> **Document text**:

━━━━━━━━━━━━━━━━━━━━━━━━━━━━━━

On Fri, Jul 12, 2024 at 12:23 PM John R Levine <johnl(a)taugh.com> wrote:
On Thu, 11 Jul 2024, Paul Winalski wrote:
Yes, that was precisely my point, and thank you
for stating it more
clearly
and concisely than I did. The VAX MACRO compiler
takes in VAX assembly
source code, not binary VAX instructions.
Does anyone know how extensively they used the macro facilities? You can
write much higher level stuff as macros than as single instructions, which
makes it a lot easier to do efficient translation. For example, on OS/360
you'd write a GET macro to retrieve the next record (or a pointer to it)
from a file, which was a lot easier to figure out than the control blocks
and subroutine calls the macros expanded into.
Macros were used very extensively in VAX MACRO, both for user programming
and in
the operating system. All of the low-level system calls for user
programs were implemented and documented as macros. The OS assembly code
made heavy use of macros as well.

━━━━━━━━━━━━━━━━━━━━━━━━━━━━━━

> **Job item**: Rewrite the passage of the email thread starting at "On Fri, Jul" and ending at "binary VAX instructions.", substituting "translator" for "compiler".

> **Information shown**:

━━━━━━━━━━━━━━━━━━━━━━━━━━━━━━

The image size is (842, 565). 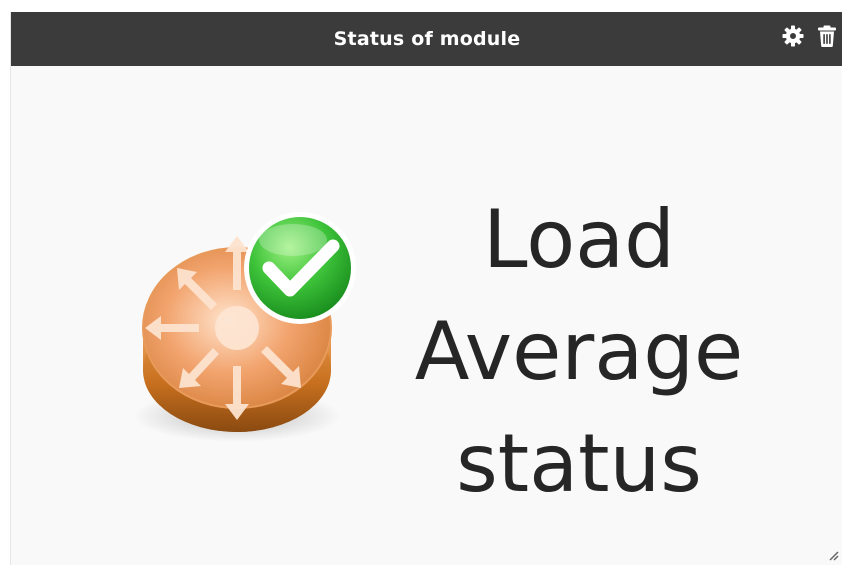 I want to click on widget-titlebar: Status of module, so click(x=426, y=39).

━━━━━━━━━━━━━━━━━━━━━━━━━━━━━━

> **Output below**:
On Fri, Jul 12, 2024 at 12:23 PM John R Levine <johnl(a)taugh.com> wrote:
On Thu, 11 Jul 2024, Paul Winalski wrote:
Yes, that was precisely my point, and thank you
for stating it more
clearly
and concisely than I did. The VAX MACRO translator
takes in VAX assembly
source code, not binary VAX instructions.